But without registration, theres no way I can think of to associate multiple
machines with a single person.

And presumably if you're rate-limiting on individual users of the api (and not
the total usage across all users), then you're trying to maximize the number
of users accessing the api simultaneously (ie you don't want 1 user maxing out
resources, denying all other users).

But with things like cloud computing, its trivial for a single user to have an
absurd number of machines (legally). AWS charges on compute-hour, not number
of machines.

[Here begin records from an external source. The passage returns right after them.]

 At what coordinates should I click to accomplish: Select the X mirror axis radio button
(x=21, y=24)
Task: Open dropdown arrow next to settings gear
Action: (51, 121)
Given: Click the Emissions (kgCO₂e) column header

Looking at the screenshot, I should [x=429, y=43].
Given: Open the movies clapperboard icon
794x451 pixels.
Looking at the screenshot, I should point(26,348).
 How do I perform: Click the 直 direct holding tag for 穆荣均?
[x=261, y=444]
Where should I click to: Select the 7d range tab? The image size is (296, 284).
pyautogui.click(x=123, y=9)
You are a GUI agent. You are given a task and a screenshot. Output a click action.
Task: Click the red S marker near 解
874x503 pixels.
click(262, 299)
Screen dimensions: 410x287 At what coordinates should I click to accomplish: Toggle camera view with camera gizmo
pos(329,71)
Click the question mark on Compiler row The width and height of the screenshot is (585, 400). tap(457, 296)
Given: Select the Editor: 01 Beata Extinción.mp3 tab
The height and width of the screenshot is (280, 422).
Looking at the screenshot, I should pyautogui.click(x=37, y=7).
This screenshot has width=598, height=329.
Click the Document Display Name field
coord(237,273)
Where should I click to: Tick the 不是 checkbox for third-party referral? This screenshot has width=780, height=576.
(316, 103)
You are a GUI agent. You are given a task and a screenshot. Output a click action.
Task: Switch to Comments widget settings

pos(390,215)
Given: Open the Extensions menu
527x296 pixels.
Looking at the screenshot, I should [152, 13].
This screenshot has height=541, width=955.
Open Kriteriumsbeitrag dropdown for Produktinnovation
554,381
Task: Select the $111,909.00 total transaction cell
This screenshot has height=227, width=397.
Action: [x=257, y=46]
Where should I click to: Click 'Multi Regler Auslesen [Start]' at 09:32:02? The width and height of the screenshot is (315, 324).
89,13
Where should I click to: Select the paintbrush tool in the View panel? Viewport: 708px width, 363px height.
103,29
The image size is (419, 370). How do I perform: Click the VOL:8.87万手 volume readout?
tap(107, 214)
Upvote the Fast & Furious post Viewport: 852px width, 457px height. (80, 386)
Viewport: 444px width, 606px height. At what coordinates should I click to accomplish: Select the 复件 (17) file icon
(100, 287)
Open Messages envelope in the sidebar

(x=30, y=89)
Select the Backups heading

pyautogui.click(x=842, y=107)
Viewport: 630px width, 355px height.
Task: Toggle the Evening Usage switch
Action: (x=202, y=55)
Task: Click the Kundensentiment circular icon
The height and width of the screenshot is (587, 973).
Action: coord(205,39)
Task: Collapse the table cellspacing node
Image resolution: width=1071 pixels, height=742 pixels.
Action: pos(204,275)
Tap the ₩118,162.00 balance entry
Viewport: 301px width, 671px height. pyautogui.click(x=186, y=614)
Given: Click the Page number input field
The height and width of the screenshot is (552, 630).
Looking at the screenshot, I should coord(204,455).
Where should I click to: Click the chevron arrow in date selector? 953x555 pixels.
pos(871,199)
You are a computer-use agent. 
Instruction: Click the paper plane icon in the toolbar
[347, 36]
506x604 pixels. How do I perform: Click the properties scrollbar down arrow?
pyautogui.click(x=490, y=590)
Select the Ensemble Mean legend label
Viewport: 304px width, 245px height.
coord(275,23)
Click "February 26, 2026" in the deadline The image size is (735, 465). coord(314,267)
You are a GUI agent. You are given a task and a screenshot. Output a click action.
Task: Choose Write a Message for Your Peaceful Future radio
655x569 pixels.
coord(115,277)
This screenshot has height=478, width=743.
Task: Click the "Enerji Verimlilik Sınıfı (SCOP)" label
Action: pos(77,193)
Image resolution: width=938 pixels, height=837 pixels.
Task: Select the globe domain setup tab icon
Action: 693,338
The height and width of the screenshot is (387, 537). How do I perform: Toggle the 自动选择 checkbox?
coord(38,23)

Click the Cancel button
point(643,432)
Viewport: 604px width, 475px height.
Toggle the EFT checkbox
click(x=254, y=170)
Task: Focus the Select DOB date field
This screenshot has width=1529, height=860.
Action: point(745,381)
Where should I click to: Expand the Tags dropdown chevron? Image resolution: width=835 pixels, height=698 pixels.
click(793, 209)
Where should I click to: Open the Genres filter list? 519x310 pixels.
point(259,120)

Running 1 instance for 50 hours and 50 instances for 1 hour has
the same cost.

But for the server, that difference is significant; you apply rate limiting
_because_ you don't want to be hammered for a short duration followed by
nothing, at least not from one user.

Registration can also be bypassed somewhat trivially (temporary emails and
aliases), but its a good deal more effort than bypassing non-registration rate
limiting. And presumably most people who want to scrape a dataset large enough
to bother bypassing the limiter are nautrally, by their job, aware of what
I've described. Bypassing registration takes a good deal more work, and more
specific tooling

So tl;dr

Rate limiting by ip only affects 1 machine, but not necessarily 1 user

Rate limiting by registration affects n machines, with 1 user

Before cloud vps, 1 machine basically correlated to 1 user. Now its trivial
for n machines to correlate to 1 user.

------
psoots
I would like to see software producers provide an API to download the latest
release and a list of previous releases. You'd be surprised how difficult it
is to automate the installation of (primarily desktop) software (Slack,
IntelliJ, etc.)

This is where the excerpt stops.